Saved data entries:
==================================================

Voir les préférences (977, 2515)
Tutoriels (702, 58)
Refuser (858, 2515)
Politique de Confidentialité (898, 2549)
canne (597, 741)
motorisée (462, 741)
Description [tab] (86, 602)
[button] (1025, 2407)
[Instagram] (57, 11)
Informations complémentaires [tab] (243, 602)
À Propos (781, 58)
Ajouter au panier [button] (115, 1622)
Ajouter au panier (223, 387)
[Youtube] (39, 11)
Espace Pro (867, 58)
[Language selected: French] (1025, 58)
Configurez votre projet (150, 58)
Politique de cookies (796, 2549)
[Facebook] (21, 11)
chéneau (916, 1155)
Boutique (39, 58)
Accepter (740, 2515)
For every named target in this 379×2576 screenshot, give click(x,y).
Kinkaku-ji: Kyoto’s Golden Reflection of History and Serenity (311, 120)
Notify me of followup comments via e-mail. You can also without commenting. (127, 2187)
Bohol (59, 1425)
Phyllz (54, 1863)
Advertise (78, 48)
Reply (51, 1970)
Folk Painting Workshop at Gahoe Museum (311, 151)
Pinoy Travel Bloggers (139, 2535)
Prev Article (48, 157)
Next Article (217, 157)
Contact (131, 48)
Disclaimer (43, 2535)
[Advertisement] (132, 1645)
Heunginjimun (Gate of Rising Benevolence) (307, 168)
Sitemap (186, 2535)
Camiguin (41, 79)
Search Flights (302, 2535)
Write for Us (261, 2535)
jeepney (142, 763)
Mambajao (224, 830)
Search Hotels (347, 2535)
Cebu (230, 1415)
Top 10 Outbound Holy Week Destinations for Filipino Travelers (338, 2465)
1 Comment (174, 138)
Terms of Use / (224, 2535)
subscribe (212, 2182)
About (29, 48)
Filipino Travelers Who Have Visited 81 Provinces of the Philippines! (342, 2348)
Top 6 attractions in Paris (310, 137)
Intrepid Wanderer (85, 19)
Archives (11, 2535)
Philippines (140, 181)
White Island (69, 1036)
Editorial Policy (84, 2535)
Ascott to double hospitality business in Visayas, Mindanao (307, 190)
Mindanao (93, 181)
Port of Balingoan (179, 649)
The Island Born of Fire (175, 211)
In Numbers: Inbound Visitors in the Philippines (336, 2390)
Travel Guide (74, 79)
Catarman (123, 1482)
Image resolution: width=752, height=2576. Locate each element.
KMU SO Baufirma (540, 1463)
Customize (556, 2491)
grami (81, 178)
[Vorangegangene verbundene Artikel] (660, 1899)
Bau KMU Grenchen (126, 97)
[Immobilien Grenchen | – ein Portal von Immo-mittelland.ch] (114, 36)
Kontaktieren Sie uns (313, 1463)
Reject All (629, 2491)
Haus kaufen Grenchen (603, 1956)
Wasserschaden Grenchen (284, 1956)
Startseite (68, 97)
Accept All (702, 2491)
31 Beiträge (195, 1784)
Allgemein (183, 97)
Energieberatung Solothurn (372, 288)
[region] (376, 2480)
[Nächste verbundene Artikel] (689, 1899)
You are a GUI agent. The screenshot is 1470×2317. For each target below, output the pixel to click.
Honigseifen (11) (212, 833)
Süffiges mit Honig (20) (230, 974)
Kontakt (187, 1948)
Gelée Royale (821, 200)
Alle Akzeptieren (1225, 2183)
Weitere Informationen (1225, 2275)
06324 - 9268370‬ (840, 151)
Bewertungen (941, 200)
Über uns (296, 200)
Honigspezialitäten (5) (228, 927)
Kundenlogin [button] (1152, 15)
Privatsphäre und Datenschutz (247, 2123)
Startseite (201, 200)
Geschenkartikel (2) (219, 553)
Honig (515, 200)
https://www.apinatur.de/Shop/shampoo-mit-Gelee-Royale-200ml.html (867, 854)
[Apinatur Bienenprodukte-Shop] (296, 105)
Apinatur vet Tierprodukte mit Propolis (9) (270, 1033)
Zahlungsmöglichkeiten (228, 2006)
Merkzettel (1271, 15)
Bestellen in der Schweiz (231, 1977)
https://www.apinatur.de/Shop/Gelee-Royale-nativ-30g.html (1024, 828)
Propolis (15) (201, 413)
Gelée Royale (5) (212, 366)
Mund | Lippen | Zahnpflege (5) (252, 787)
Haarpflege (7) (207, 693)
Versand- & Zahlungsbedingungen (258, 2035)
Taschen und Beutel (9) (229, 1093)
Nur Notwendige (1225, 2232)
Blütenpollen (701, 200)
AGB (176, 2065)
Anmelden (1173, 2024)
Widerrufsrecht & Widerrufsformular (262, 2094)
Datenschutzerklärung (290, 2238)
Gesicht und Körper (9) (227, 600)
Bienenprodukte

==================================================

-- What the task requires --
All that is needed is the exact run of lines above from the line containing "White Island (69, 1036)" through the line containing "[Vorangegangene verbundene Artikel]", both of them included.

-- The completed task --
White Island (69, 1036)
Editorial Policy (84, 2535)
Ascott to double hospitality business in Visayas, Mindanao (307, 190)
Mindanao (93, 181)
Port of Balingoan (179, 649)
The Island Born of Fire (175, 211)
In Numbers: Inbound Visitors in the Philippines (336, 2390)
Travel Guide (74, 79)
Catarman (123, 1482)
Image resolution: width=752, height=2576. Locate each element.
KMU SO Baufirma (540, 1463)
Customize (556, 2491)
grami (81, 178)
[Vorangegangene verbundene Artikel] (660, 1899)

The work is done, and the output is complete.